Nessa notícia, assistimos ainda às declarações de Francisco Medeiros, indicado como representante do Sindicato dos Funcionários Judiciais (SFJ) que, à SIC Notícias, disse assim:
«Esta greve, aquilo que vai ser afetado e aquilo que nós pretendemos é o processo eleitoral autárquico. Uma greve sem consequências é uma greve que efetivamente não serve causa nenhuma e nós, neste caso, queremos mostrar aos partidos políticos e à parte que é mais importante, de que efetivamente os Oficiais de Justiça, para que eles entendam e percebam, que os Oficiais de Justiça já deveriam ter um estatuto à altura e um estatuto há muito tempo e é nessa perceção. Relativamente às consequências, as consequências até nem vão ser penalizadoras para o cidadão comum.»
No Aviso Prévio de Greve apresentado pelo SFJ consta assim:
«O Sindicato dos Funcionários Judiciais (...) considerando a atual situação socioprofissional, nomeadamente a negociação do estatuto profissional, a recuperação do tempo de serviço congelado, a dramática falta de funcionários e o continuar do congelamento, injustificado, de promoções, e com vista a exigir do governo o cumprimento dos compromissos assumidos e as deliberações da Assembleia da República, em particular as matérias que não dependem de revisão estatutária, como: -1- O preenchimento integral dos lugares vagos; -2- A abertura de procedimento para acesso a todas as categorias cujos lugares se encontrem vagos: Escrivão e Técnico de Justiça Adjunto, Escrivão de Direito, Técnico de Justiça Principal e Secretário de Justiça. -3- A inclusão no vencimento do suplemento de recuperação processual, com efeitos a 1 de janeiro de 2021, ou seja, o pagamento do valor mensal nas 14 prestações anuais. -4- A regulamentação do acesso ao regime de pré-aposentação, apresenta o presente aviso prévio de greve.»

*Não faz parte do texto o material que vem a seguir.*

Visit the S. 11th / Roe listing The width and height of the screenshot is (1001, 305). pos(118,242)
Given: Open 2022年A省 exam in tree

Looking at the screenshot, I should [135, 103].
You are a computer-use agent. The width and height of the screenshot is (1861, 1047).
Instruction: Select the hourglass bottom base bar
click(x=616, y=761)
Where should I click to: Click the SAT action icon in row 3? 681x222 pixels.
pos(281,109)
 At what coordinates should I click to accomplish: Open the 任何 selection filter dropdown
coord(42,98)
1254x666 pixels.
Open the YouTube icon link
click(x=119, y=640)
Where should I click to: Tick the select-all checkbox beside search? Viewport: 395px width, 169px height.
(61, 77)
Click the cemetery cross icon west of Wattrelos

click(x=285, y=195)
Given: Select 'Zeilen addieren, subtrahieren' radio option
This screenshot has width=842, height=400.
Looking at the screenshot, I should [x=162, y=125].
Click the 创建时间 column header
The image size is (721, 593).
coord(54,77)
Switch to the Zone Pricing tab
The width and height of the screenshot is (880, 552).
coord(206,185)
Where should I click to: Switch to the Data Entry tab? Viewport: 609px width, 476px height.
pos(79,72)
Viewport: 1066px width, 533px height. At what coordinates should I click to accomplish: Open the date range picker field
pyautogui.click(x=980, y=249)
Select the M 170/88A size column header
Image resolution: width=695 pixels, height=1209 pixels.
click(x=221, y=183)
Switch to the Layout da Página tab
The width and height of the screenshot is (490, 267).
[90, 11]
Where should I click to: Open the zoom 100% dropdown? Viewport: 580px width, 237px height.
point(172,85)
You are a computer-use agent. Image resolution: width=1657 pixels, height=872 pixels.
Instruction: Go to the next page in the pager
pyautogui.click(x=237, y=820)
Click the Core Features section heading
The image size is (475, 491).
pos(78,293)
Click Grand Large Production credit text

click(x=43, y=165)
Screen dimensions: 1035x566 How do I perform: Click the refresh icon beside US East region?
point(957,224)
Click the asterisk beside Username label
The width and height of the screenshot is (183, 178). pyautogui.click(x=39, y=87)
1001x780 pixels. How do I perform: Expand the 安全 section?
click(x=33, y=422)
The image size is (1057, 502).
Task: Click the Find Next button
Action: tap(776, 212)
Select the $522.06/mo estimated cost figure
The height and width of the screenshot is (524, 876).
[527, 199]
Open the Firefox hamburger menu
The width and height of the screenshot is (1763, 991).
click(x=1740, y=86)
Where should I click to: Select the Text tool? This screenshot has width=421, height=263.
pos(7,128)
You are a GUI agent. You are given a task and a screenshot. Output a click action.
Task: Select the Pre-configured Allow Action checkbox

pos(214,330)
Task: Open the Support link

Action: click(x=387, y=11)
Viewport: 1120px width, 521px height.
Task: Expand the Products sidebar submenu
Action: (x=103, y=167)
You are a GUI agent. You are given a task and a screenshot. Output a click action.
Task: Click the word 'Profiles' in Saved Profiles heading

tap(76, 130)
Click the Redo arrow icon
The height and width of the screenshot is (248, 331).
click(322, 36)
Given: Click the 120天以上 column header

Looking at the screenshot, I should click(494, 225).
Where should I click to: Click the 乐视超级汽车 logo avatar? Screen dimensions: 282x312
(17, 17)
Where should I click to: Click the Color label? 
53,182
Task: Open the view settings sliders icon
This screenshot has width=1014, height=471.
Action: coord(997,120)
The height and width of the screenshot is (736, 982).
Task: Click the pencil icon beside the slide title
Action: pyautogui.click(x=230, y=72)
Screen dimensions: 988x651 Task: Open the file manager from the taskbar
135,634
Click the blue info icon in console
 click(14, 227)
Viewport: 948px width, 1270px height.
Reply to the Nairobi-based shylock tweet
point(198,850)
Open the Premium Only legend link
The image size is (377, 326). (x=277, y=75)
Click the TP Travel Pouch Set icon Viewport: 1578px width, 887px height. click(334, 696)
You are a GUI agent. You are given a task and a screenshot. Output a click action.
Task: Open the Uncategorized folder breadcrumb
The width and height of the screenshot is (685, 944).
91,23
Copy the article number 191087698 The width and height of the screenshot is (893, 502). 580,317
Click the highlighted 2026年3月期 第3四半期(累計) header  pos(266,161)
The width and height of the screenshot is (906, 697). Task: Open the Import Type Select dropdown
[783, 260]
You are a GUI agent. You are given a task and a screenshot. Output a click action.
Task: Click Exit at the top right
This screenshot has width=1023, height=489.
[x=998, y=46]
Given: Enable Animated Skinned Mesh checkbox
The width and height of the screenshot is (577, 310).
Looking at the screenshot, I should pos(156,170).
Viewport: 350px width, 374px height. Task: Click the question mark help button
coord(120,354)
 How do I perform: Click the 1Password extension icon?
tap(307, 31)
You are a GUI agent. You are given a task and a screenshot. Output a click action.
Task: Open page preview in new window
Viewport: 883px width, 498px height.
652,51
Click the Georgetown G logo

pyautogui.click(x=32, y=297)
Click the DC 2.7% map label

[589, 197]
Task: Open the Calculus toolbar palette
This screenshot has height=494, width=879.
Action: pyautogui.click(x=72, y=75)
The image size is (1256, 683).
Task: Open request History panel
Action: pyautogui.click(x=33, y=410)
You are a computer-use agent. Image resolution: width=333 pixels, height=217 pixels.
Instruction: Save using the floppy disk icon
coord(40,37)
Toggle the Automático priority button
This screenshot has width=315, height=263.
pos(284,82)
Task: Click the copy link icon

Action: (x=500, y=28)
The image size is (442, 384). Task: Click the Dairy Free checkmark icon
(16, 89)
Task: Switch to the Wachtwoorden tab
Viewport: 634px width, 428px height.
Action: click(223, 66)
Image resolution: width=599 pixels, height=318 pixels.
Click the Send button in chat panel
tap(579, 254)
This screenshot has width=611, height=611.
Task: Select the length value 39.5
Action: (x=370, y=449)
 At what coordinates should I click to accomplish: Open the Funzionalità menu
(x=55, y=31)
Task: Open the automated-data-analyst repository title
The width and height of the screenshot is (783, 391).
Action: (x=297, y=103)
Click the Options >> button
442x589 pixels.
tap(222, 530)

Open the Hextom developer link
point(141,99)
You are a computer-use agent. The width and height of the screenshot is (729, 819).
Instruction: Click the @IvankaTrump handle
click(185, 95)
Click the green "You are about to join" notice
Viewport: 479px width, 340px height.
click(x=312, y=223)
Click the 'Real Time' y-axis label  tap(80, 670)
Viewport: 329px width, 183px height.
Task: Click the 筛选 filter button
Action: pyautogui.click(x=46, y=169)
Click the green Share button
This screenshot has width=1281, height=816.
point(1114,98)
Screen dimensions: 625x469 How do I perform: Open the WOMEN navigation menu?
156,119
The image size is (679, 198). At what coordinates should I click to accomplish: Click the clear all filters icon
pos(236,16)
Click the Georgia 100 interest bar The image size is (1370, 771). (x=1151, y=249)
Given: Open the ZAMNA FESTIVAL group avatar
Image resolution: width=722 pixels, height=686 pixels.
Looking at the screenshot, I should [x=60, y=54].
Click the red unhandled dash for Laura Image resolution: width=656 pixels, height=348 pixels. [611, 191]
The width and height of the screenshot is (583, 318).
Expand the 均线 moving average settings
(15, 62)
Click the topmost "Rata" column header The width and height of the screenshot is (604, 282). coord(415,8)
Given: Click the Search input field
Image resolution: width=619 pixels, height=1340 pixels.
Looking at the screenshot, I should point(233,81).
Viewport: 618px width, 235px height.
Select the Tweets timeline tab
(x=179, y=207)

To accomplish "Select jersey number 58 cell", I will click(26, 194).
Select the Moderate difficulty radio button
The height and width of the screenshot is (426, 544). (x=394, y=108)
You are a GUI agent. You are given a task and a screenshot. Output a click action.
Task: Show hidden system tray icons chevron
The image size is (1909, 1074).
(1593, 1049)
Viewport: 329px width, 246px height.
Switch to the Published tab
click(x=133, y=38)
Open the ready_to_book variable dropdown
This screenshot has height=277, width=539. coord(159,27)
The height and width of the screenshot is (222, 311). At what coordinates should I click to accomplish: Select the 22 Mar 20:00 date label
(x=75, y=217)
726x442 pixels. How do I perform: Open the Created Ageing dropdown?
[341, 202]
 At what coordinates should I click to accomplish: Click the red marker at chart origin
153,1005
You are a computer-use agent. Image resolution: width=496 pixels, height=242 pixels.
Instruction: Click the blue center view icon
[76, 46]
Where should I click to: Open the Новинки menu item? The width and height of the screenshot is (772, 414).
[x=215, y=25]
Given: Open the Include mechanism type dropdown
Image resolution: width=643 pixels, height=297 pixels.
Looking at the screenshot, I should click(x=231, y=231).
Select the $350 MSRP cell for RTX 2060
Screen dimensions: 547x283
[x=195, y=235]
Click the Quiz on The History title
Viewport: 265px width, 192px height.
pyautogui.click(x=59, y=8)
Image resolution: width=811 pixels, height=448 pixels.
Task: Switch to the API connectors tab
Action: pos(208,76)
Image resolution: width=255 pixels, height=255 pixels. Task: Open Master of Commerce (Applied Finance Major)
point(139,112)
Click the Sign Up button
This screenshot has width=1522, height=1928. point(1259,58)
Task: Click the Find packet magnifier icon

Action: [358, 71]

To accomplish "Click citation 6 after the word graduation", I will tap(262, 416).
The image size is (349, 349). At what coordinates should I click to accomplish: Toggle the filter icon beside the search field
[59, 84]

Sendo assim, as declarações públicas e nacionais do mencionado representante do Sindicato não só são curtas como são mesmo más e prejudiciais para os Oficiais de Justiça.
Se, por um lado, se constata que não está por dentro das verdadeiras razões da greve, que são tantas e não apenas, ou mesmo nada, a questão do Estatuto, cujas negociações até estão em curso, embora com um "timing" próprio e especial, por outro lado constata-se ainda que diz que, no que se refere às consequências desta greve, "até não vão ser penalizadoras para o cidadão comum", isto é, que esta greve não altera nada; que é inócua; o que não corresponde à verdade.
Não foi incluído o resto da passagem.